Written tasks:
a: In the article on Altaf Hussain's arrest, in what year did Hussain found the MQM?
b: Rewrite the part of the article on Altaf Hussain's arrest that opens with the words "It is home to" and closes with "the sub-continent’s partition.", putting "militant wings" in place of "armed wings".

Supporters of Altaf Hussain, the leader of Mutahida Qaumi Movement (MQM) political party hold his portraits as they gather at party’s central office 90 in Karachi, yesterday.

AFP/Karachi

For more than two decades, Altaf Hussain has wielded control of this freewheeling, violent city of 20 million half a world away from his drab London suburb home.

His arrest on Tuesday by British police has left Pakistan’s biggest city on edge and fuelled questions about the future of his political machine.

The 60-year-old is revered by his fiercely loyal supporters — mainly ethnic Mohajirs who migrated from India at the time of partition, while critics accuse him of running his party as a violent mafia-like organisation.

Party workers appeared to be in a state of shock yesterday at a protest rally organised on the main thoroughfare of this city and attended by thousands.

Kashif Ahmed Shaikh, a die-hard party supporter, showed off razor-blade cuts on his upper arms.

“I wasn’t able to vent my anger on anyone so I did this for my leader,” said the 32-year-old at a protest rally over Hussain’s arrest in London on money-laundering charges.

“He has done a lot for us and these wounds are just a humble way to express our love and reverence for him. We can even lay down our lives for him,” he added.

The sentiments are indicative of how deep passion for politics runs in Karachi, which grew from a small fishing town in the 19th century to Pakistan’s economic hub.

It is home to large numbers of all the country’s religious and ethnic groups, whose political parties developed armed wings during the 1980s.

The MQM was founded by Hussain in 1984 in response to the marginalisation of Mohajirs — migrants who fled India amid the violence of the sub-continent’s partition.

They are mainly concentrated in the cities of the southern Sindh province, especially Karachi where they form a majority.

Nida Kirmani, an academic at the Lahore University of Management Sciences, said the Mohajir community felt aggrieved by quota systems and preferential treatment for other groups.

(Text and element pointing listing)
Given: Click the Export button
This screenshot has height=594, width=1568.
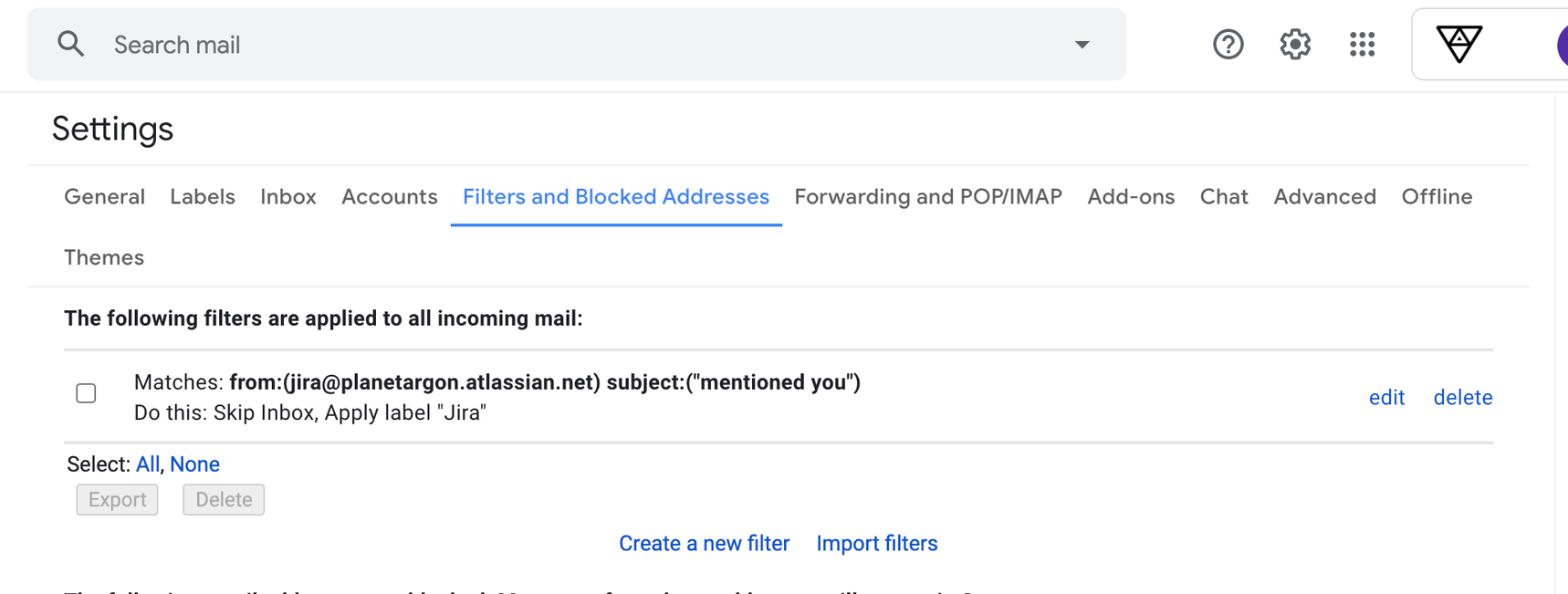Looking at the screenshot, I should pyautogui.click(x=117, y=499).
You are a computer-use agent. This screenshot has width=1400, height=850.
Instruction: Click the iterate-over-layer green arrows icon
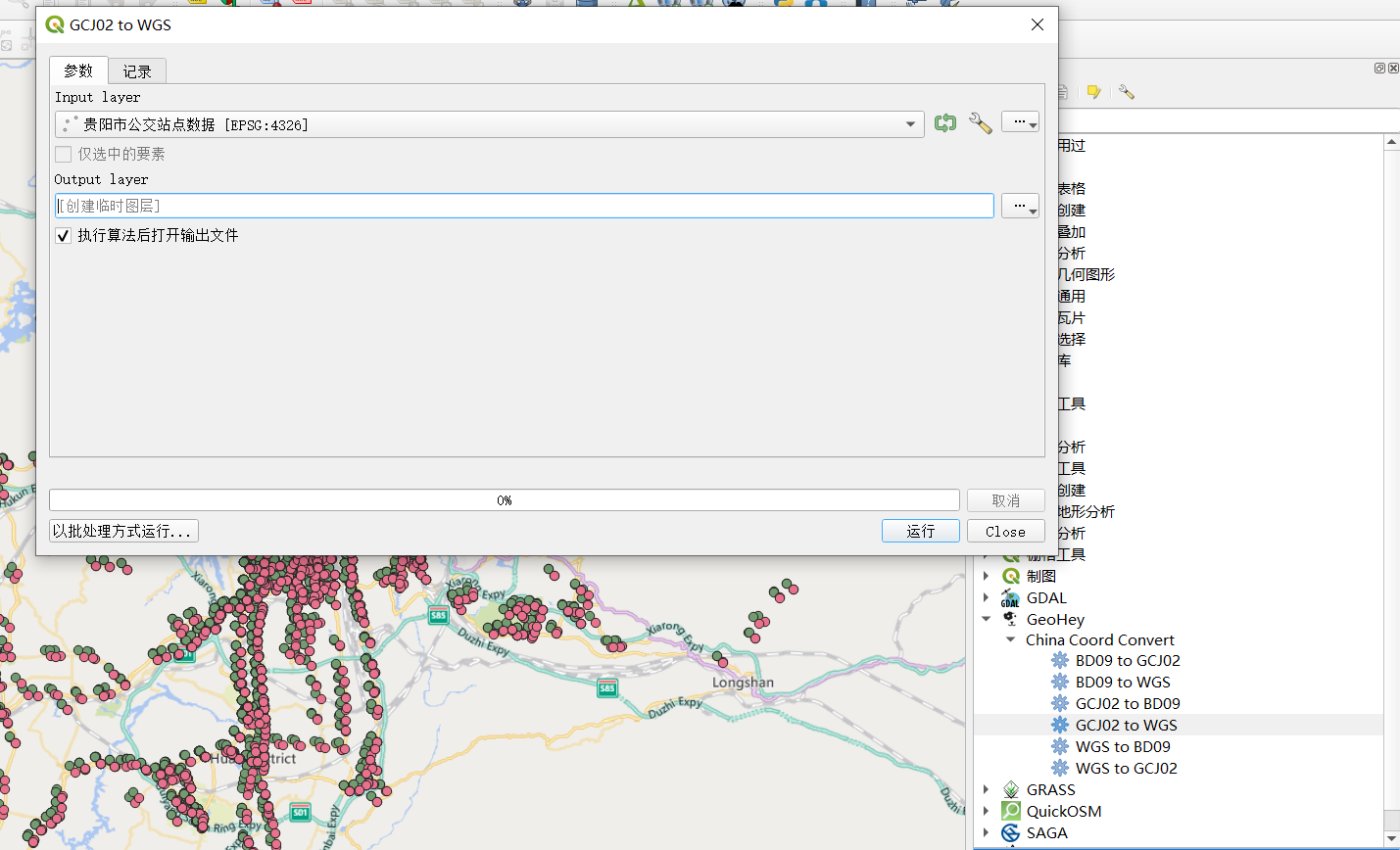[x=945, y=123]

Task solutions:
a: 1984

b:
It is home to large numbers of all the country’s religious and ethnic groups, whose political parties developed militant wings during the 1980s.

The MQM was founded by Hussain in 1984 in response to the marginalisation of Mohajirs — migrants who fled India amid the violence of the sub-continent’s partition.